DALLAS—ChinaMarketResearchReports.com adds Research Report on Global and China Industrial Automation Industry Report, 2013-2015 to its store that says sheds light on the operation and development plans of domestic and foreign enterprises based on an analysis and forecast of the global and Chinese industrial automation industry trend.
At present, China's domestic industrial automation enterprises still lag behind foreign counterparts in technology, brand, product range and other aspects. However, domestic enterprises have certain advantages in cost, price, distribution channels, market segments expanding, personalized services and so on. In 2013, the market share of Chinese companies has not exceeded 30%, therefore the potential for them to substitute foreign brands is enormous.
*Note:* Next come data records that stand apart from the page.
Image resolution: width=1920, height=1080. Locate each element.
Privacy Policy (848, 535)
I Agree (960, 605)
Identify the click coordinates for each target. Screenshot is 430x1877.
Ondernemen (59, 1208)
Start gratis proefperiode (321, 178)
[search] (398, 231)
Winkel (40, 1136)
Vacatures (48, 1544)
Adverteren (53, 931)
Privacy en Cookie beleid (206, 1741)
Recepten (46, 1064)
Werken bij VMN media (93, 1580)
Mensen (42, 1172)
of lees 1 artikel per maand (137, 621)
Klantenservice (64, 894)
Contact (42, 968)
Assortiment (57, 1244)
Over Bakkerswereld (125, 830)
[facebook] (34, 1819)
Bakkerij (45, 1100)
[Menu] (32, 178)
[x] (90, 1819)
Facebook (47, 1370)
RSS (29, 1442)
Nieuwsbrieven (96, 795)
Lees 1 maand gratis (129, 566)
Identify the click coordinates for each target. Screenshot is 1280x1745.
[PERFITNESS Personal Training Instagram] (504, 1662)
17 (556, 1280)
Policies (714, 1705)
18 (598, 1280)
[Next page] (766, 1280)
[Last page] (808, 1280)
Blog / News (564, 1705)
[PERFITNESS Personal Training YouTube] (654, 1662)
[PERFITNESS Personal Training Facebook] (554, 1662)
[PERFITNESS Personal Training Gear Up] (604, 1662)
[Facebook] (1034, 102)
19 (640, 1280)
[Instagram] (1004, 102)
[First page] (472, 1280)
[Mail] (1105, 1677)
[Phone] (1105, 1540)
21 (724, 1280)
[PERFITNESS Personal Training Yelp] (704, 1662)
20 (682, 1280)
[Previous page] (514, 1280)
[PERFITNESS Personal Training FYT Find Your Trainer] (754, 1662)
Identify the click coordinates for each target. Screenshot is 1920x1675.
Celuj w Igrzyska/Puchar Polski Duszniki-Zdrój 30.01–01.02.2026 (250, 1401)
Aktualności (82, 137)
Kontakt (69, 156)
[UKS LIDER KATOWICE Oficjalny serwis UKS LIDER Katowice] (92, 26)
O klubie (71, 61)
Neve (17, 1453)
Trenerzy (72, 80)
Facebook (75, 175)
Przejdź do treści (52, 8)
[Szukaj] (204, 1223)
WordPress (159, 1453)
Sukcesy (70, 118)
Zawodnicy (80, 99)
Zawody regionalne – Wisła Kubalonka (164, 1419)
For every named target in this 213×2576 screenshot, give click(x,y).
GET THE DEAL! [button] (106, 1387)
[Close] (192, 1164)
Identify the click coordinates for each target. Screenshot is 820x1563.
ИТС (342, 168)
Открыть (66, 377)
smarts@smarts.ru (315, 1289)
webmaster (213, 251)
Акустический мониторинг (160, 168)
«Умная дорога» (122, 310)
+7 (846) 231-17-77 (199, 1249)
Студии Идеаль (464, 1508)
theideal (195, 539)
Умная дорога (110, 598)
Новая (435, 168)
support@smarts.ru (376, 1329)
In the first half of 2013, China has 797 small-sized automation enterprises above designated size, accounting for 81.7% of the total number of enterprises in the industry, and 152 mid-sized automation enterprises, accounting for 15.6%, and 26 large enterprises, representing 2.7%.
Jiangsu is the province with the largest number of enterprises which is 342. In the first half of 2013, the total assets of China's industrial automation enterprises above designated size are RMB 212 billion, increasing 14.9% year on year. The top five provinces/cities by assets are Jiangsu, Beijing, Zhejiang, Shanghai and Guangdong.
Global and China Industrial Automation Industry Report, 2013-2015 sheds light on the operation and development plans of domestic and foreign enterprises based on an analysis and forecast of the global and Chinese industrial automation industrytrend.
Siemens is the world's largest industrial automation company; its automation business covers factory automation equipment and process automation equipment, its service areas include energy, industry, construction and health care industries. In FY2013, Siemens achieved revenue of EUR 75.9 billion, down 2% year on year and net income of EUR 4.41 billion, up 3% year on year.
Although annual report shows that net income of Siemens has increased in FY2013, its industrial automation business performance was not satisfactory, the revenue from which is declining year after year due to weak demand and rising costs. Hence, Siemens decided to enrich its product line and increase investment in information technology and software businesses which have higher profit margin and reduce the output of low-margin products such as photovoltaic inverters.